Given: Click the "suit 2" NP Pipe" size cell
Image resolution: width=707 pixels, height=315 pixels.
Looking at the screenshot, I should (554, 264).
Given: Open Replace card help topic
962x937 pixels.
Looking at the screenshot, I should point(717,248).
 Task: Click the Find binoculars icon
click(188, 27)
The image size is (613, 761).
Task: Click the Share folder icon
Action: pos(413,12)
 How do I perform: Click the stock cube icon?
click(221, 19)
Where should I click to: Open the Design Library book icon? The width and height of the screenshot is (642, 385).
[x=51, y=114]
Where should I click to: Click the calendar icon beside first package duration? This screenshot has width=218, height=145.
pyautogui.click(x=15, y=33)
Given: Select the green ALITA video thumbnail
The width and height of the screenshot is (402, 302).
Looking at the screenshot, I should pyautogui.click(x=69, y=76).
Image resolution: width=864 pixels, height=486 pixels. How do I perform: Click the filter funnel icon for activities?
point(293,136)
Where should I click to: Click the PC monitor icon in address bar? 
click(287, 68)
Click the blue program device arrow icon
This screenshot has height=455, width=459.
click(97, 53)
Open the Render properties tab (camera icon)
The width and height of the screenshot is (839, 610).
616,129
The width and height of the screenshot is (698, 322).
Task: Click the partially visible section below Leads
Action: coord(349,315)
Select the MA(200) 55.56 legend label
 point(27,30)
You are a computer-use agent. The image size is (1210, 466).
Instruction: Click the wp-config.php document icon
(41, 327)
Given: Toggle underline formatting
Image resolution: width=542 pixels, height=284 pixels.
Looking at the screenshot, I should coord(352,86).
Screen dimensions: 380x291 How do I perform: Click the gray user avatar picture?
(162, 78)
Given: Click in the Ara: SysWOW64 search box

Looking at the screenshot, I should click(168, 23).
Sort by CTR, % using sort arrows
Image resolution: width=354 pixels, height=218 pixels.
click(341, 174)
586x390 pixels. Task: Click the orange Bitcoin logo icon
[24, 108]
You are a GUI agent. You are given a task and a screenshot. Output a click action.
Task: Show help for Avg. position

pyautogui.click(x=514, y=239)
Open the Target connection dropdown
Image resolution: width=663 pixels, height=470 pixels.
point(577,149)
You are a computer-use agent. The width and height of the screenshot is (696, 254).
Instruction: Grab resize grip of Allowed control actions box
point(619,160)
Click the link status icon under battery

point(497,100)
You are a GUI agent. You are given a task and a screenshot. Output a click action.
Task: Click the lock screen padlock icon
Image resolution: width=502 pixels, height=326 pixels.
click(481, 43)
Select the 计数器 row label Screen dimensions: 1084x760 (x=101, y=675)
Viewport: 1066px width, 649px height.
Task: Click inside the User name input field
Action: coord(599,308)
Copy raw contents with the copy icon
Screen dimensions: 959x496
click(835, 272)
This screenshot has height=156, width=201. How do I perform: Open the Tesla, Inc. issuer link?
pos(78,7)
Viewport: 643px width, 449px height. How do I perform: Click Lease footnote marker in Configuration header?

**Exercise objective**
Each record above needs to be set down again, word for word.

**Completed exercise**
Given: Click the "suit 2" NP Pipe" size cell
Image resolution: width=707 pixels, height=315 pixels.
Looking at the screenshot, I should (554, 264).
Given: Open Replace card help topic
962x937 pixels.
Looking at the screenshot, I should point(717,248).
 Task: Click the Find binoculars icon
click(188, 27)
The image size is (613, 761).
Task: Click the Share folder icon
Action: pos(413,12)
 How do I perform: Click the stock cube icon?
click(221, 19)
Where should I click to: Open the Design Library book icon? The width and height of the screenshot is (642, 385).
[x=51, y=114]
Where should I click to: Click the calendar icon beside first package duration? This screenshot has width=218, height=145.
pyautogui.click(x=15, y=33)
Given: Select the green ALITA video thumbnail
The width and height of the screenshot is (402, 302).
Looking at the screenshot, I should pyautogui.click(x=69, y=76).
Image resolution: width=864 pixels, height=486 pixels. How do I perform: Click the filter funnel icon for activities?
point(293,136)
Where should I click to: Click the PC monitor icon in address bar? 
click(287, 68)
Click the blue program device arrow icon
This screenshot has height=455, width=459.
click(97, 53)
Open the Render properties tab (camera icon)
The width and height of the screenshot is (839, 610).
616,129
The width and height of the screenshot is (698, 322).
Task: Click the partially visible section below Leads
Action: coord(349,315)
Select the MA(200) 55.56 legend label
 point(27,30)
You are a computer-use agent. The image size is (1210, 466).
Instruction: Click the wp-config.php document icon
(41, 327)
Given: Toggle underline formatting
Image resolution: width=542 pixels, height=284 pixels.
Looking at the screenshot, I should coord(352,86).
Screen dimensions: 380x291 How do I perform: Click the gray user avatar picture?
(162, 78)
Given: Click in the Ara: SysWOW64 search box

Looking at the screenshot, I should click(168, 23).
Sort by CTR, % using sort arrows
Image resolution: width=354 pixels, height=218 pixels.
click(341, 174)
586x390 pixels. Task: Click the orange Bitcoin logo icon
[24, 108]
You are a GUI agent. You are given a task and a screenshot. Output a click action.
Task: Show help for Avg. position

pyautogui.click(x=514, y=239)
Open the Target connection dropdown
Image resolution: width=663 pixels, height=470 pixels.
point(577,149)
You are a computer-use agent. The width and height of the screenshot is (696, 254).
Instruction: Grab resize grip of Allowed control actions box
point(619,160)
Click the link status icon under battery

point(497,100)
You are a GUI agent. You are given a task and a screenshot. Output a click action.
Task: Click the lock screen padlock icon
Image resolution: width=502 pixels, height=326 pixels.
click(481, 43)
Select the 计数器 row label Screen dimensions: 1084x760 (x=101, y=675)
Viewport: 1066px width, 649px height.
Task: Click inside the User name input field
Action: coord(599,308)
Copy raw contents with the copy icon
Screen dimensions: 959x496
click(835, 272)
This screenshot has height=156, width=201. How do I perform: Open the Tesla, Inc. issuer link?
pos(78,7)
Viewport: 643px width, 449px height. How do I perform: Click Lease footnote marker in Configuration header?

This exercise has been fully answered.